▸ **Selected excerpt**:
— Begin —
CJEU: transfer pricing adjustments are not consideration for VAT-taxed services in the present case, but may constitute a price adjustment for previous supplies of goods
On May 13, 2026 the Court of Justice of the European Union (‘CJEU’) rendered judgment in the Stellantis Portugal (C‑603/24, ‘Stellantis PT’) case. In this judgment the CJEU ruled on the VAT treatment of transfer pricing adjustments between the sales entity Stellantis PT and the car manufacturers within the group. The transfer pricing adjustments are intended to arrive at a pre-determined profit margin at Stellantis PT, irrespective of the amount of the variable (repair) costs at that entity. The CJEU ruled that the transfer pricing adjustments do not constitute payment for separate repair services Stellantis PT performed for the group manufacturers. The transfer pricing adjustments could possibly be regarded as (upward or downward) adjustments of the original price for the supply of cars by the manufacturers to Stellantis PT. Whether that is the case, has been left up to the national Portuguese court to decide. The judgment is discussed in more detail below.
In a previous tax alert we discussed the Opinion issued by the Advocate General (‘AG’) in these proceedings. The AG had come to a similar conclusion. Interestingly, in her Opinion, the AG had discussed the VAT consequences of different types of transfer pricing adjustments in a more general sense. As expected, the CJEU limited itself to the question posed and did not elaborate on this. However, the AG’s considerations are helpful for a detailed analysis of the VAT consequences of the transfer pricing structure in your organization.
We do not expect more judgments on the VAT consequences of transfer pricing adjustments any time soon. For multinational organizations, now is the time to apply the framework outlined by the CJEU to their own situation. In doing so, in transactions involving non-EU countries, the consequences the adjustments may have for any import duties due should also not be overlooked.
1. Facts and background
Stellantis PT is part of an international automotive group engaged in the development and sale of cars and spare parts and accessories. Within this group, Stellantis PT fulfills the role of sales company for Portugal. It purchases vehicles from other group companies established in various EU Member States that act as manufacturer, and subsequently supplies these vehicles to Portuguese dealers. The dealers, in turn, resell the cars to end-customers.
— End —
▸ **Rows**:
— Begin —
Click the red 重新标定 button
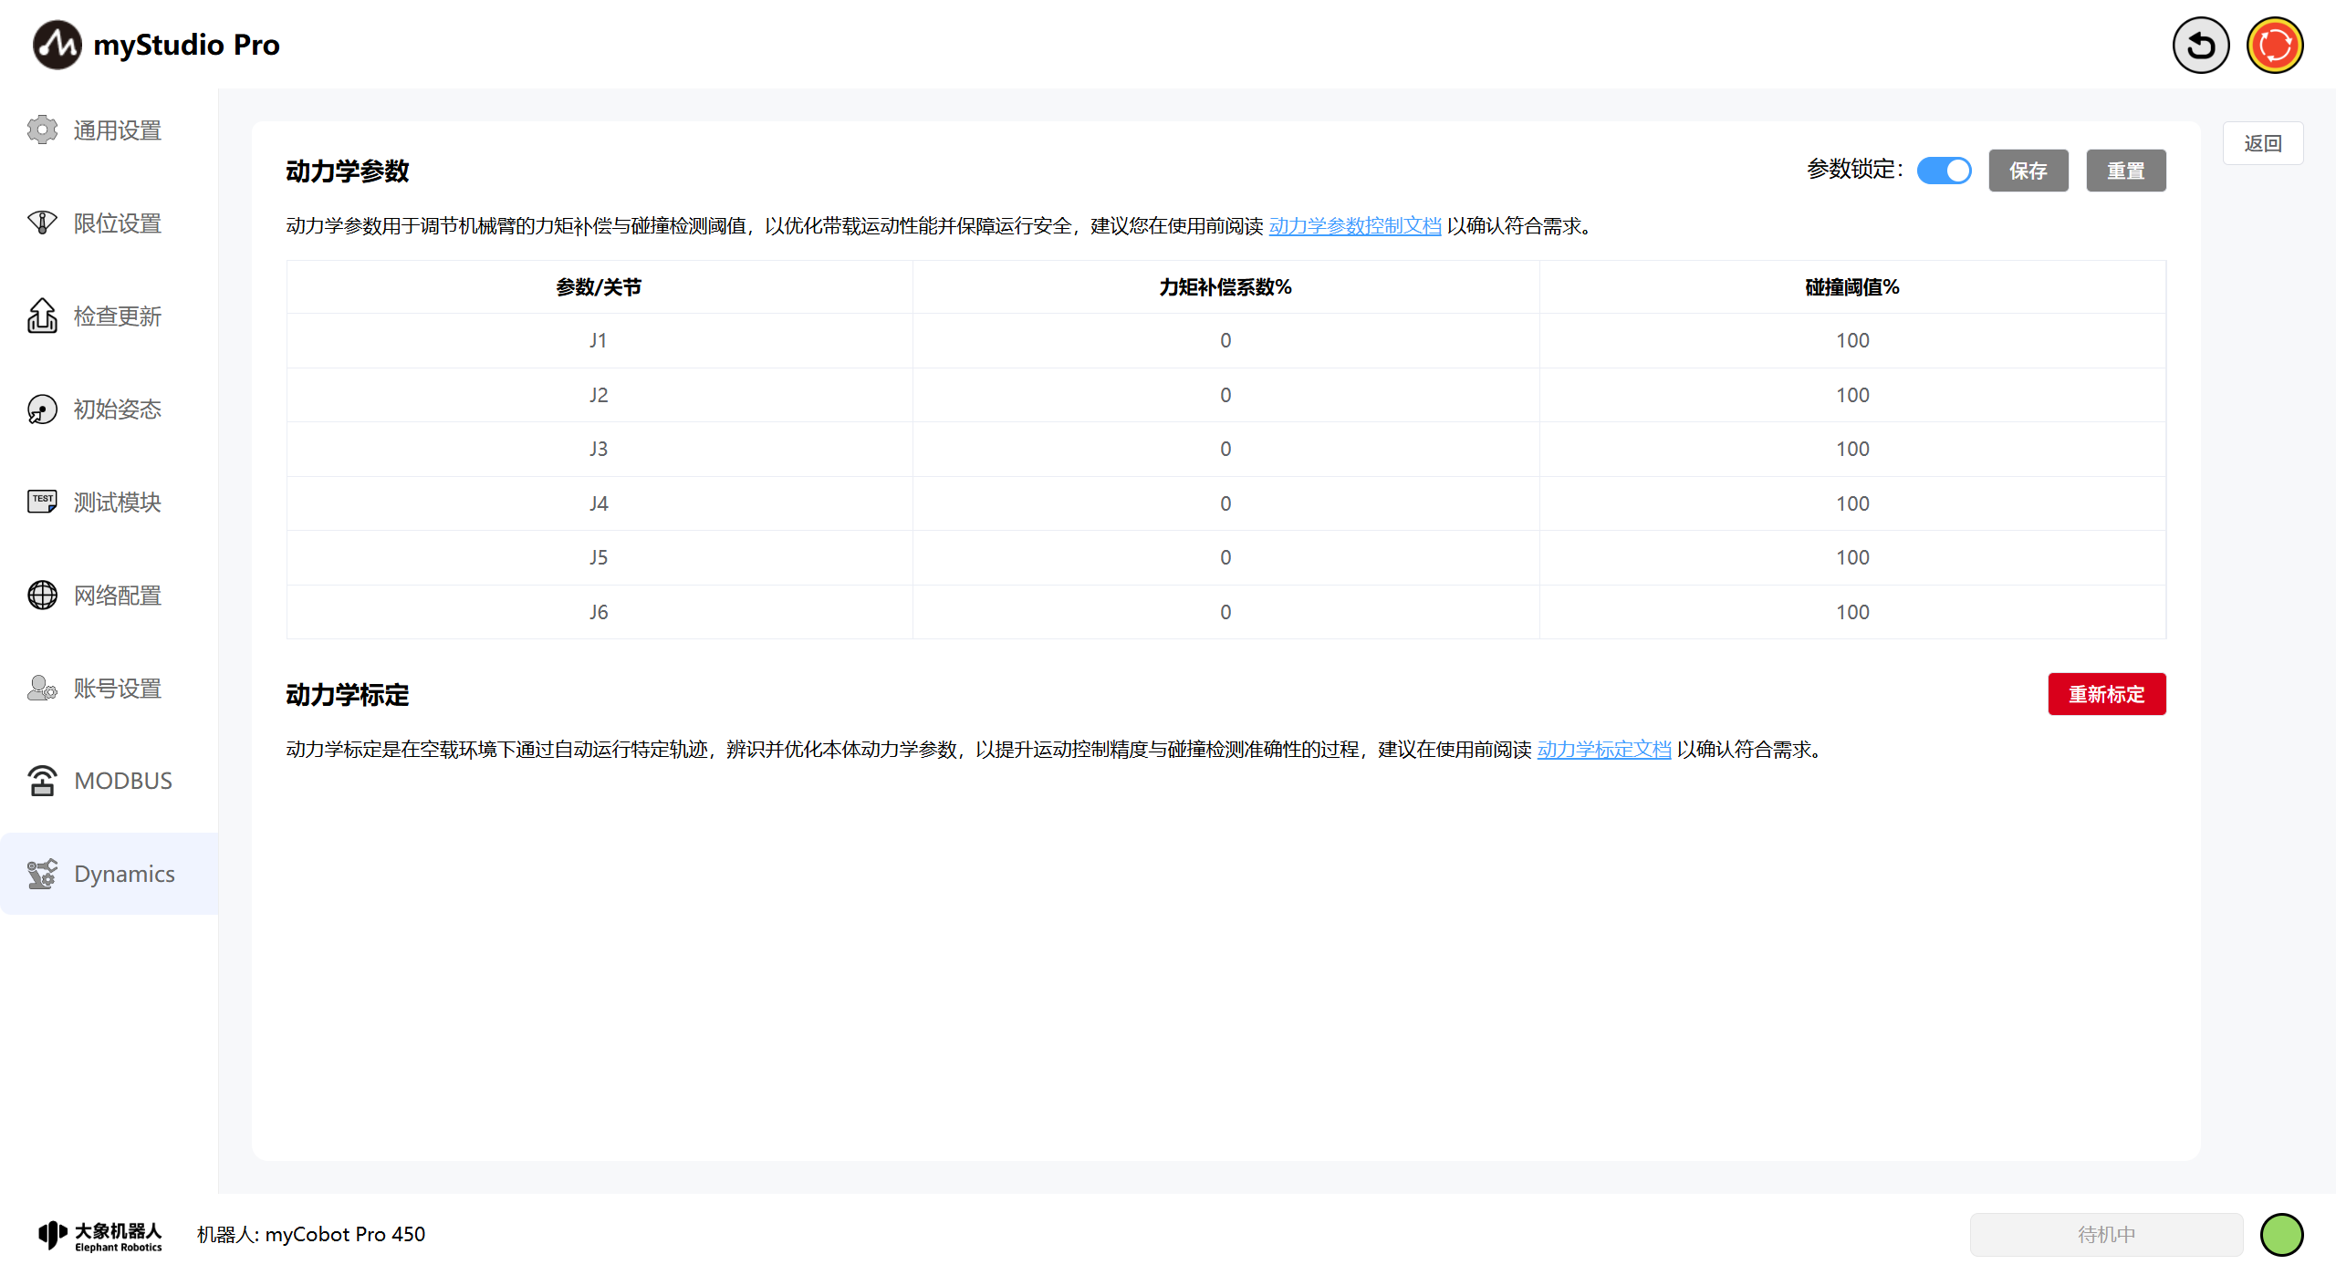 click(x=2106, y=695)
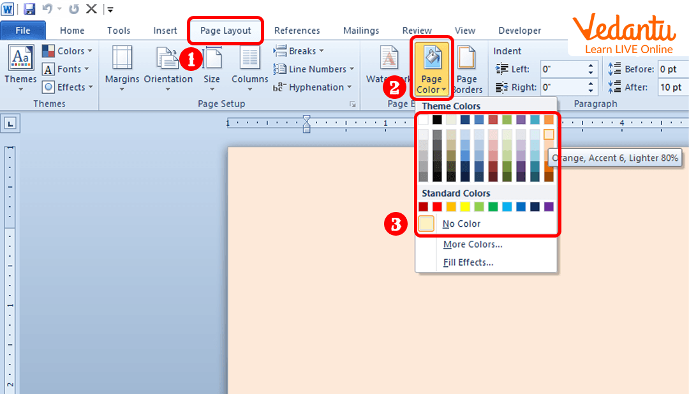Switch to the Insert ribbon tab
The height and width of the screenshot is (394, 689).
point(165,31)
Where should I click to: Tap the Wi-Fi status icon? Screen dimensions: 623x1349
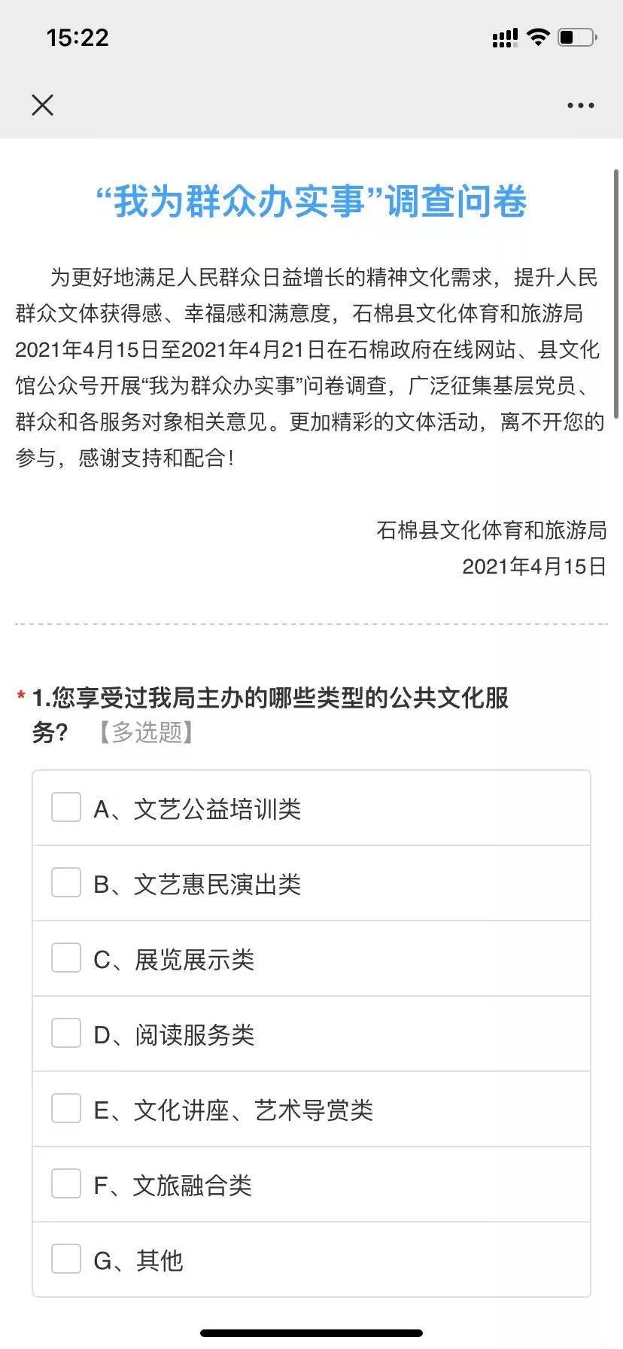coord(538,37)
— End —
▸ **Objective 1**: Edit the part of the text on the Stellantis Portugal judgment that opens with the words containing "We do not expect" and closes with "not be overlooked.", and give it again with "import duties" replaced by "customs duties".
▸ **Objective 2**: Express the records from the line containing "Where should I" through the end of the records as a two-column CSV with the columns request and answer. Write one row per request, put each value in a single quoted field with line breaks turned into spaces, and leave the pictures out.
The text on the Stellantis Portugal judgment and the records are unrelated material.

▸ **Task output 1**:
We do not expect more judgments on the VAT consequences of transfer pricing adjustments any time soon. For multinational organizations, now is the time to apply the framework outlined by the CJEU to their own situation. In doing so, in transactions involving non-EU countries, the consequences the adjustments may have for any customs duties due should also not be overlooked.

▸ **Task output 2**:
request,answer
"Where should I click to: Tap the Wi-Fi status icon? Screen dimensions: 623x1349","coord(538,37)"